Problem to work on
Each line from the first line of the entries through the line holding "王少君 (195, 2348)" is to be restated word for word; nothing else, and no picture, belongs in the answer.

Input records
Start of Block
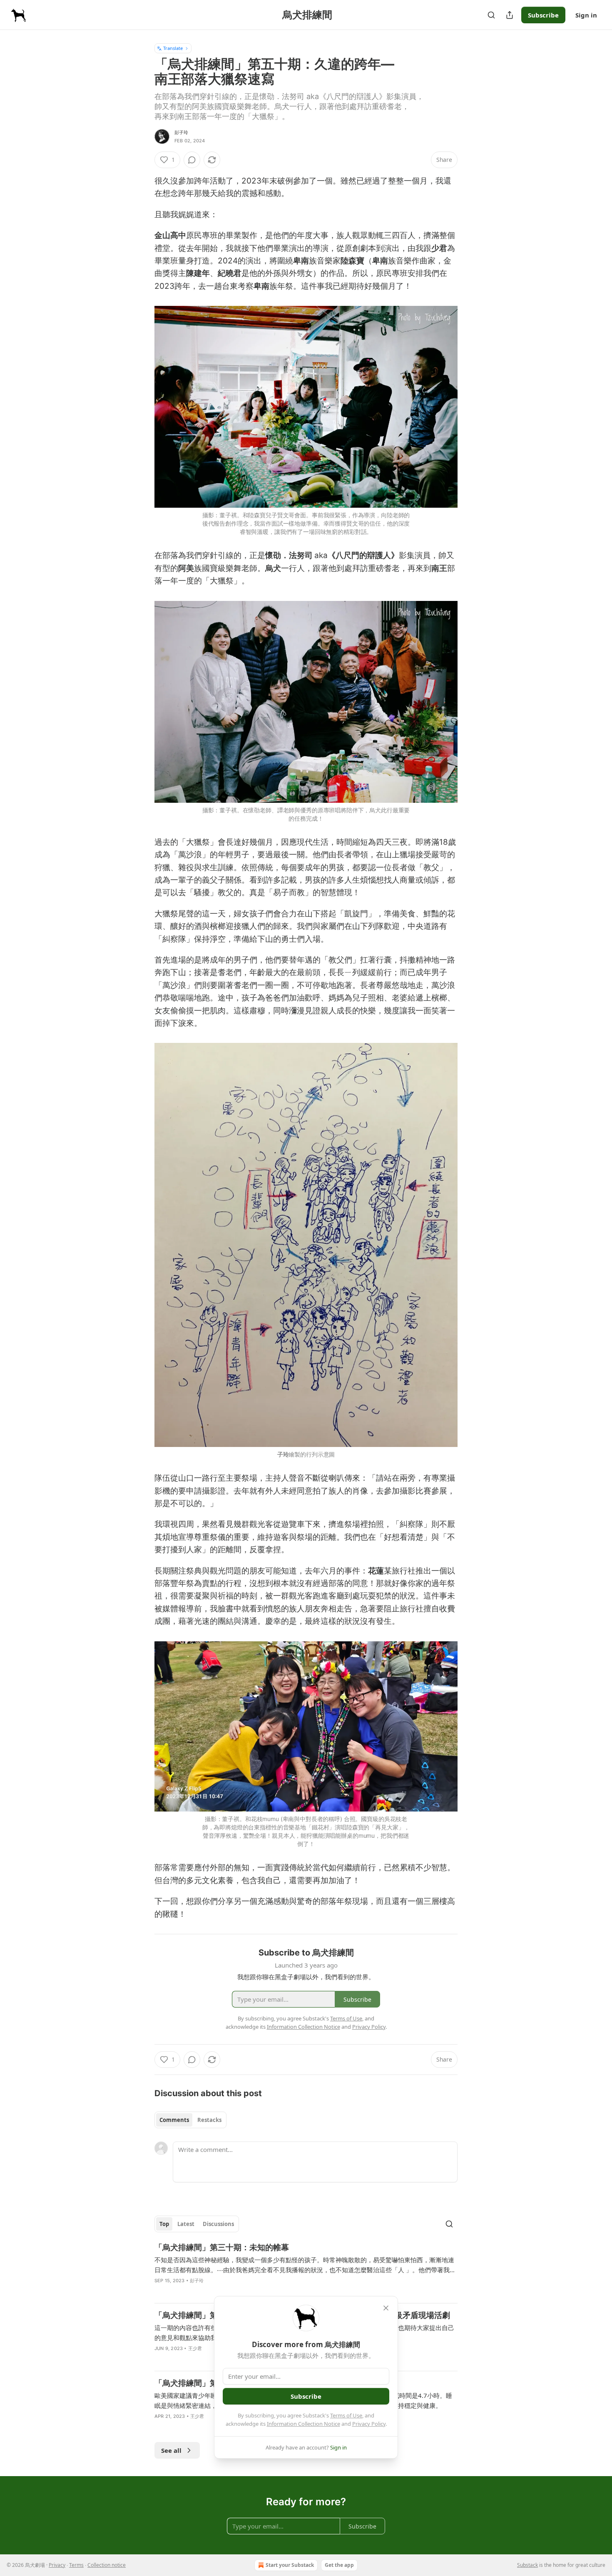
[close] (386, 2308)
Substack (527, 2565)
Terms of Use (346, 2415)
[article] (306, 2269)
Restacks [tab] (209, 2120)
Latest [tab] (185, 2224)
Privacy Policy (369, 2423)
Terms (76, 2565)
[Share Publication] (509, 15)
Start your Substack (290, 2565)
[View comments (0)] (192, 159)
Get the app (339, 2565)
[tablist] (190, 2120)
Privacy (57, 2565)
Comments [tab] (174, 2120)
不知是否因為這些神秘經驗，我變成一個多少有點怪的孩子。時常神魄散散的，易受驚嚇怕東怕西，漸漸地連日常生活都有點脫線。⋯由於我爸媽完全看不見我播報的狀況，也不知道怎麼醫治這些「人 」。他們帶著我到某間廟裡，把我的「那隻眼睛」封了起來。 (305, 2265)
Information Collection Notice (303, 2423)
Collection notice (106, 2565)
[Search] (491, 15)
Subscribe (543, 15)
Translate (173, 48)
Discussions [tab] (218, 2224)
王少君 (195, 2348)
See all (171, 2450)
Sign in (586, 15)
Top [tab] (164, 2224)
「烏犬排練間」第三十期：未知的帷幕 (221, 2247)
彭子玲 (181, 132)
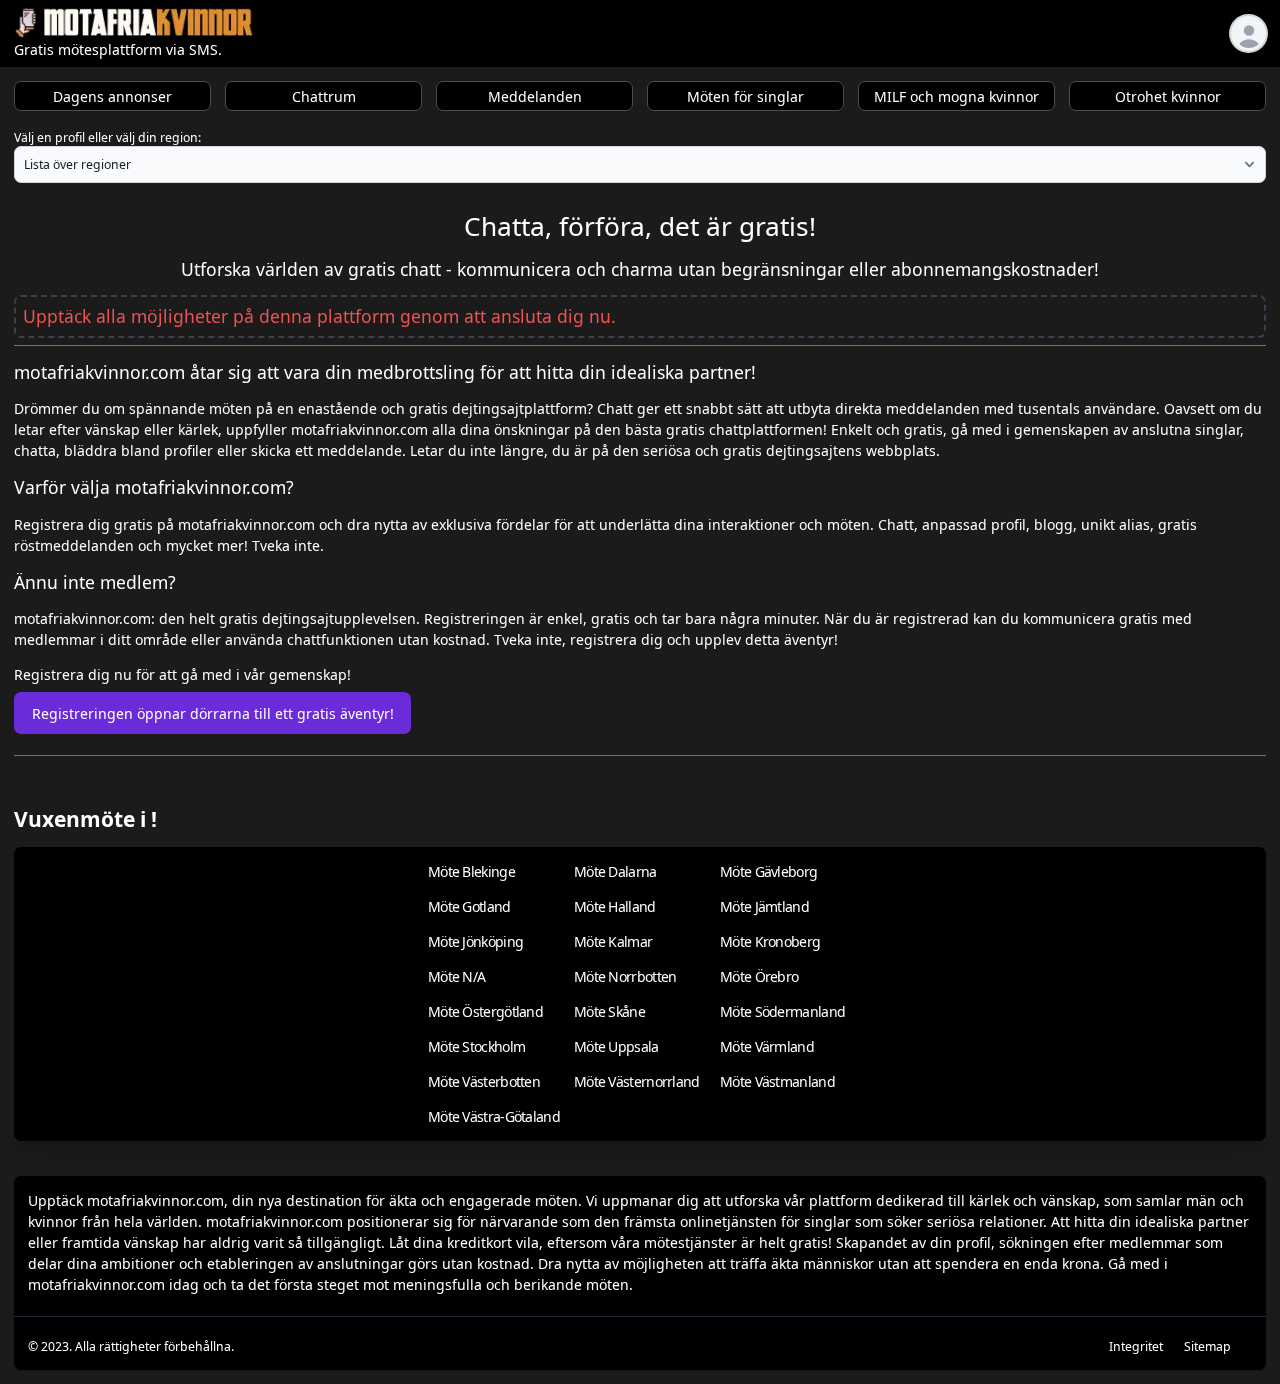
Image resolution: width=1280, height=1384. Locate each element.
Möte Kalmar (613, 941)
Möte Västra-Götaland (494, 1116)
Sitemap (1207, 1346)
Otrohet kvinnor (1168, 96)
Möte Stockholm (476, 1046)
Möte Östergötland (485, 1011)
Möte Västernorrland (637, 1081)
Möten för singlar (745, 96)
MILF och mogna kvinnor (956, 96)
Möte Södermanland (782, 1011)
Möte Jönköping (475, 941)
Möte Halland (615, 906)
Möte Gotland (469, 906)
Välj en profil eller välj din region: (107, 137)
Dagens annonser (112, 96)
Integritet (1136, 1346)
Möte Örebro (759, 976)
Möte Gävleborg (768, 871)
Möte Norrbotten (625, 976)
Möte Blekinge (471, 871)
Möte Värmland (767, 1046)
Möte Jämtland (764, 906)
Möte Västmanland (777, 1081)
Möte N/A (456, 976)
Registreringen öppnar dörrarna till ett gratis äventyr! (213, 713)
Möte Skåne (609, 1011)
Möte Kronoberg (770, 941)
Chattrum (324, 96)
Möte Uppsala (616, 1046)
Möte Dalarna (615, 871)
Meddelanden (535, 96)
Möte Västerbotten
End of Block
Expected output
[close] (386, 2308)
Substack (527, 2565)
Terms of Use (346, 2415)
[article] (306, 2269)
Restacks [tab] (209, 2120)
Latest [tab] (185, 2224)
Privacy Policy (369, 2423)
Terms (76, 2565)
[Share Publication] (509, 15)
Start your Substack (290, 2565)
[View comments (0)] (192, 159)
Get the app (339, 2565)
[tablist] (190, 2120)
Privacy (57, 2565)
Comments [tab] (174, 2120)
不知是否因為這些神秘經驗，我變成一個多少有點怪的孩子。時常神魄散散的，易受驚嚇怕東怕西，漸漸地連日常生活都有點脫線。⋯由於我爸媽完全看不見我播報的狀況，也不知道怎麼醫治這些「人 」。他們帶著我到某間廟裡，把我的「那隻眼睛」封了起來。 (305, 2265)
Information Collection Notice (303, 2423)
Collection notice (106, 2565)
[Search] (491, 15)
Subscribe (543, 15)
Translate (173, 48)
Discussions [tab] (218, 2224)
王少君 (195, 2348)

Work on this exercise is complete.